━━━━━ SOURCE EXCERPT
165.21.154.9 - - [03/Jul/2003:06:39:23 -0400] "GET
/ HTTP/1.1" 200 15549 "http://www.working-at-home-business.com"
"Mozilla/4.0 (compatible; MSIE 6.0; Windows NT 5.0; http://www.working-at-home-business.com)"
Let´s see what's inside one by one.
User IP Address
210.25.164.20
This is the IP address of the visitor to our site.
It tells you where the visitor is from. If you do a reverse DNS
look-up on this IP number at DNS Stuff the result is bbcache-9.singnet.com.sg
which belongs to "Singapore Telecommunications Pte Ltd".
You really can't go further than that to identify a particular person.
Otherwise, the Internet would be too dangerous. ;)
Yeah, that visitor was myself.
Date/Time
03/Jul/2003:06:39:23
The exact time of the visit. Combined with the IP
address, it enables you to follow a particular visitor sequentially
from page to page on your site. More on this later.
━━━━━━━━━━
━━━━━ DATASET ROWS
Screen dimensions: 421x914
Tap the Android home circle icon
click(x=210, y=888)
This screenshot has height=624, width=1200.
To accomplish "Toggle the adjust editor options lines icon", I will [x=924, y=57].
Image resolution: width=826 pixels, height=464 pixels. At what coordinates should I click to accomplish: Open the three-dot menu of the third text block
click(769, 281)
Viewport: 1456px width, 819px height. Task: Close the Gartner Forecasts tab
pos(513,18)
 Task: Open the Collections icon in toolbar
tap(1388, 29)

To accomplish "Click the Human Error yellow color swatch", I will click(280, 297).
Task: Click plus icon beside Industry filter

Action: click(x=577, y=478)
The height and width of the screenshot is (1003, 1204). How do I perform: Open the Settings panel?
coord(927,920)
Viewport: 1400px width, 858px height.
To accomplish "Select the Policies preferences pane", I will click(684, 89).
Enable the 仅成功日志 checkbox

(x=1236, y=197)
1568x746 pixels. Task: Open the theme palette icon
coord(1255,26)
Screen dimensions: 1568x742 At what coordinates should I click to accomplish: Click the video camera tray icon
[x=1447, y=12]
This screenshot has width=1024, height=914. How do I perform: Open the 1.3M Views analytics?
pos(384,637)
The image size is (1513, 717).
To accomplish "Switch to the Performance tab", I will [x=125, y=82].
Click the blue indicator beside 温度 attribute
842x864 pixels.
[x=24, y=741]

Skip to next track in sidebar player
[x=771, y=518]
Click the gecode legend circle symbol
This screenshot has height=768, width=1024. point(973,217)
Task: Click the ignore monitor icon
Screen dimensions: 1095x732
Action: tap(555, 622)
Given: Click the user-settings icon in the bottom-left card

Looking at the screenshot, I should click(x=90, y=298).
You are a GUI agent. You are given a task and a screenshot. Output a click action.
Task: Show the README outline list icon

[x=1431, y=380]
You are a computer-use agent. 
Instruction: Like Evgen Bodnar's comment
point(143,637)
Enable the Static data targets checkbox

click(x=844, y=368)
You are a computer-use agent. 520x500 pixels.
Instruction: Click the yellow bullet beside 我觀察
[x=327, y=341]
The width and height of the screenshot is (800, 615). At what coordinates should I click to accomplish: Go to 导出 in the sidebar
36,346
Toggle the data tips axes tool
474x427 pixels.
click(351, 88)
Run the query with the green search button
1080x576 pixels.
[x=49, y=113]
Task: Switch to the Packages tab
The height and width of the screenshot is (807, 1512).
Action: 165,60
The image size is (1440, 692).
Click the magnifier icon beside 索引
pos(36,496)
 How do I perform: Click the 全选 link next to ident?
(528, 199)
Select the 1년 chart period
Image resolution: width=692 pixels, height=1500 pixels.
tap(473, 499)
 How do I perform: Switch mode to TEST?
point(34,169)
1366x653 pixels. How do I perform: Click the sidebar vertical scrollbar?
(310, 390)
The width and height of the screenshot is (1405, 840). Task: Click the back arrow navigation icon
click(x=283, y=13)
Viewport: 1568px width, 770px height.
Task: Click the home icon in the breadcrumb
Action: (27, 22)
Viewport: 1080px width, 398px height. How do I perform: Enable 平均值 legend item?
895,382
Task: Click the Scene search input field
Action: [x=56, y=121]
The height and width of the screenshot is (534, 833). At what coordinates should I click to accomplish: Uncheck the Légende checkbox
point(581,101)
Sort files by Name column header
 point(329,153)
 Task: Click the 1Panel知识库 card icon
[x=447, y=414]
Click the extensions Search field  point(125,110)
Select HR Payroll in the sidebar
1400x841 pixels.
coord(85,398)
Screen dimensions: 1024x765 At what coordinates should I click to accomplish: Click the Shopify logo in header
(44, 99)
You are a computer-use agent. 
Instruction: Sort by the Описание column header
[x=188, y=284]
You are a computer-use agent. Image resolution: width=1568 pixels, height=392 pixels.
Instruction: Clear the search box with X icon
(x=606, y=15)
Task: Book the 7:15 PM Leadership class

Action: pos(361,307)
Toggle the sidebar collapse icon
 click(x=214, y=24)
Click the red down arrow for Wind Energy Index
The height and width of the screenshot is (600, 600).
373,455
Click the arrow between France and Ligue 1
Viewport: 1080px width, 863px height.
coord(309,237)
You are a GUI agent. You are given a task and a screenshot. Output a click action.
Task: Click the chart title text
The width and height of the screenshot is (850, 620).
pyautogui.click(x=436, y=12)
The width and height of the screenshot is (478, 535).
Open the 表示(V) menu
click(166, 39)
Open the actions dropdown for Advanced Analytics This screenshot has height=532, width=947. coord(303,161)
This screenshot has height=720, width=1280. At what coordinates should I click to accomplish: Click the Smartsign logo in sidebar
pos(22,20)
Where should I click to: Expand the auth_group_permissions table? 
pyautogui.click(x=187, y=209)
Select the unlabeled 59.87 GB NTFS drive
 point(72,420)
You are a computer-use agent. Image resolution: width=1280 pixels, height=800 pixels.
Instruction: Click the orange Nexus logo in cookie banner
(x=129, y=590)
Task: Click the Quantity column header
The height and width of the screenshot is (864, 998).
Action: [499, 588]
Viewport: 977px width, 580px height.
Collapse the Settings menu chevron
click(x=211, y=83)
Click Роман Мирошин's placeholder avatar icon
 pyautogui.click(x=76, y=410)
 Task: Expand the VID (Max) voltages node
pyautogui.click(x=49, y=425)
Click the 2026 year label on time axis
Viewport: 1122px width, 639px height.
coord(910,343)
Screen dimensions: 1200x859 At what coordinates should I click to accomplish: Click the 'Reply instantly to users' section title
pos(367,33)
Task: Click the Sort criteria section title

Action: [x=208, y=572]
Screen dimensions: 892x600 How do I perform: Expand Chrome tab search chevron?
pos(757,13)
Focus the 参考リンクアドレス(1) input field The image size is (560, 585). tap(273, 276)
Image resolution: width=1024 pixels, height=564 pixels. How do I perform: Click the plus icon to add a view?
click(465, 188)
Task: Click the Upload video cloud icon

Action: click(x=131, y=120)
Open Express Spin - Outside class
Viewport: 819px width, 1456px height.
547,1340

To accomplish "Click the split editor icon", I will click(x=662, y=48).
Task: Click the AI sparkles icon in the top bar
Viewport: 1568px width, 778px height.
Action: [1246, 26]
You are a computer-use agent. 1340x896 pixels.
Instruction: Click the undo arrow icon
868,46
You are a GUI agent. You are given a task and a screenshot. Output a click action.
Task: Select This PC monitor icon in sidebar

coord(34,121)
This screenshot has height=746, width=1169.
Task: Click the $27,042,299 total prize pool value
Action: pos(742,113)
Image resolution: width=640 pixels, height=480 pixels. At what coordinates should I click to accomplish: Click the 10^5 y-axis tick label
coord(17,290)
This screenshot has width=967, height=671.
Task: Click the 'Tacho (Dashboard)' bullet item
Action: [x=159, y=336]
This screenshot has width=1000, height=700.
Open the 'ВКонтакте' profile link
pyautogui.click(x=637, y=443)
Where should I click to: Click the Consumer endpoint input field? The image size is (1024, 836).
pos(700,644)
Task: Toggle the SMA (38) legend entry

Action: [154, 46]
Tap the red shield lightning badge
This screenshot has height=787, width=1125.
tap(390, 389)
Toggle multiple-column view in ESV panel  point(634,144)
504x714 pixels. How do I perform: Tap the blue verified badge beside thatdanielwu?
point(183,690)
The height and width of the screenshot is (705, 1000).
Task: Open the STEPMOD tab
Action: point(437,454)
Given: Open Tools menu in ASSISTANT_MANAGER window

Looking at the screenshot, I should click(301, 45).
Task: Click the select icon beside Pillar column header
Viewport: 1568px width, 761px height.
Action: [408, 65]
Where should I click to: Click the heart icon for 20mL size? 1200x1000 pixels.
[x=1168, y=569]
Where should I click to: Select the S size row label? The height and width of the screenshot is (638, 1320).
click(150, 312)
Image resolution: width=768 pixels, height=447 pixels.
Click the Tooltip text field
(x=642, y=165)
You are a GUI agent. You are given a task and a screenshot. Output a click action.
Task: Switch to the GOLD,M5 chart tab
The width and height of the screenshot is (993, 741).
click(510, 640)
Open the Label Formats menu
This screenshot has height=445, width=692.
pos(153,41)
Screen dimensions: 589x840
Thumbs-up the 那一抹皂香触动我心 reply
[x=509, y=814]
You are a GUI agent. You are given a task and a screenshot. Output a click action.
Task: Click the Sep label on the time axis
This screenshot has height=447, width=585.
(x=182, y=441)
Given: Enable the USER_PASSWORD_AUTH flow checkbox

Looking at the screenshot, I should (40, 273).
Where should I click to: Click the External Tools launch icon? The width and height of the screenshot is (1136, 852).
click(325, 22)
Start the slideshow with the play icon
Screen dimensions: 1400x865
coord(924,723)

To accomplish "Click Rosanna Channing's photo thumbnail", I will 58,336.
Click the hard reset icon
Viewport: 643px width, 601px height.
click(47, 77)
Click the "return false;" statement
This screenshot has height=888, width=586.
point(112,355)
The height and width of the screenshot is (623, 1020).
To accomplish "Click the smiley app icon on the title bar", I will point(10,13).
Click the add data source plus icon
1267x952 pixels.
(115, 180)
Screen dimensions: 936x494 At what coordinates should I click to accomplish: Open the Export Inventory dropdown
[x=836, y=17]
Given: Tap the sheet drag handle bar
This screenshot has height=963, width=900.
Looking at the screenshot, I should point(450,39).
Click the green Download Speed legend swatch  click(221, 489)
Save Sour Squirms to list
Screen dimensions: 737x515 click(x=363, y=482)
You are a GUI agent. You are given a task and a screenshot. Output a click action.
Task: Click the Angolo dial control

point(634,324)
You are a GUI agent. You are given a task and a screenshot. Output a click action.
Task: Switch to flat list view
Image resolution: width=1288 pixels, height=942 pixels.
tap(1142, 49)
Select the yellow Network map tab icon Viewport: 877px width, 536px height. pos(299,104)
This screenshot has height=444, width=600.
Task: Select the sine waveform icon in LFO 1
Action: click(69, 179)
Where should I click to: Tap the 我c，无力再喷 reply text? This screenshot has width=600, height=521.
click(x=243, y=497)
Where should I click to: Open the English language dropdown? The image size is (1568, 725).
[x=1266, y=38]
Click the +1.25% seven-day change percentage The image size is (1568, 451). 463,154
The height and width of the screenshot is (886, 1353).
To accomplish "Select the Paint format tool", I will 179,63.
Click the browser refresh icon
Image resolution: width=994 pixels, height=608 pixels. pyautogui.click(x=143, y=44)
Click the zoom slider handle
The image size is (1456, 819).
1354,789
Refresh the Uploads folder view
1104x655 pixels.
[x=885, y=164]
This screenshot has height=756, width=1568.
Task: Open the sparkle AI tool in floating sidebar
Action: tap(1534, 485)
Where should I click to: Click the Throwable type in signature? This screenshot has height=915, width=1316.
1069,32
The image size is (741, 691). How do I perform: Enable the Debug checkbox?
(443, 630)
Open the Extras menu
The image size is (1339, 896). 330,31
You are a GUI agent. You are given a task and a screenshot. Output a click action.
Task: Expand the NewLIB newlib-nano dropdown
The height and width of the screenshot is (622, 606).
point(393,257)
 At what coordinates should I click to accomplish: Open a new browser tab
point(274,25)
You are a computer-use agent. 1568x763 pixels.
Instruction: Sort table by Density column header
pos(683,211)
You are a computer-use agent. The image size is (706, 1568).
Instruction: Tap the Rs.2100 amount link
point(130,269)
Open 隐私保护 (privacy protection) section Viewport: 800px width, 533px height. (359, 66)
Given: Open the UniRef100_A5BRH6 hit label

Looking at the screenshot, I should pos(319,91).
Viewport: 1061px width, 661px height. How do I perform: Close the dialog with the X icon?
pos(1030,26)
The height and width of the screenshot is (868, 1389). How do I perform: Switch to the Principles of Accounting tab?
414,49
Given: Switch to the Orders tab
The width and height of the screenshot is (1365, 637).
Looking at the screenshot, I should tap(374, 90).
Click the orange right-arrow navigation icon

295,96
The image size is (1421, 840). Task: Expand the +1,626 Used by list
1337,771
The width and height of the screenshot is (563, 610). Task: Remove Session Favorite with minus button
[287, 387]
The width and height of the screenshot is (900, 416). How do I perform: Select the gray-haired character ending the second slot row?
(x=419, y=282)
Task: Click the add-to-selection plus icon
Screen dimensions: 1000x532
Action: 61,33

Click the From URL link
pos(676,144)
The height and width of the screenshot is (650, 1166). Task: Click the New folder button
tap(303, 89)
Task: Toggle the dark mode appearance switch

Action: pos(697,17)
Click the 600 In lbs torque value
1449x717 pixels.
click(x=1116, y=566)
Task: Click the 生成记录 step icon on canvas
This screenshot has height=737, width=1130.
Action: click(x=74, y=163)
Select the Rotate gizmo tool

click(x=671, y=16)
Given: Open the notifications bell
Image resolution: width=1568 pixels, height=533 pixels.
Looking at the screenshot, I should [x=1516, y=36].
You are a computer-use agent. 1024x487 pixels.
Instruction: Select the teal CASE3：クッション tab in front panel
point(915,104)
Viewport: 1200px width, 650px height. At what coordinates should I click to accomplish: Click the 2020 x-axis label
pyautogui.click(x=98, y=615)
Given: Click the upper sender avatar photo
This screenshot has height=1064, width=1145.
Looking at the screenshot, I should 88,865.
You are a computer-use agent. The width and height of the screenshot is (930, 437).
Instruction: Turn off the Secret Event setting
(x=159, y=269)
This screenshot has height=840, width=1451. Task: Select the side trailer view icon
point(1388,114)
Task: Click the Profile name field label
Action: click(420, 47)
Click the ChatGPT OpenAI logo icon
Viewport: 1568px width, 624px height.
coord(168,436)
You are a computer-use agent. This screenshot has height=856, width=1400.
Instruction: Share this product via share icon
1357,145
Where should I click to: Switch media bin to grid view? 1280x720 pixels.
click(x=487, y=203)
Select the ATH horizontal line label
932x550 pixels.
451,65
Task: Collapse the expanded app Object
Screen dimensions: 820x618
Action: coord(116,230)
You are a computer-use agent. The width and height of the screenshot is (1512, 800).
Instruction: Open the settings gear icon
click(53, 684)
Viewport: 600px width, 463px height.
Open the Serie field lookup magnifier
━━━━━━━━━━
__AIM OF THE TASK__: Extend the walkthrough of the server log line, starting after "More on this later."

__IN RESPONSE__:
GMT offset
0400
This is the number of hours from Greenwich Mean
Time (GMT). So in our example the offset is 4 hours from GMT.
Action
"GET / HTTP/1.1"
This is either GET or POST. Except for a few CGI
programs, this will typically be GET. That is, get a web page or
an image that goes on that page.
This line records a command from my own browser
to GET a web page from the root directory (Notice the slash "/"after
GET) using a protocol named HTTP/1.1. This is the index page of
our web site.
Another example.
"GET /web-promotion/index.shtml HTTP/1.1"
It records a request of this URL:
http://www.webhosting.com/web-promotion/index.shtml
Return Code
200
The next item tells whether the action was successful
or not. Our example is a return code of 200, which means "Successful
Loaded". You've probably got the dreaded 404 "File Not
Found" error code when the web page you were trying to find
wasn't at that URL, so these return codes aren't entirely new to
you.
Other common return codes include:
400 - Bad Request 401- Authorization Required 403
- Forbidden 500 - Internal Server Error
Size
15549
This is the size of the file sent, in this case
15549 bytes.
Referrer
"http://www.scrup.com"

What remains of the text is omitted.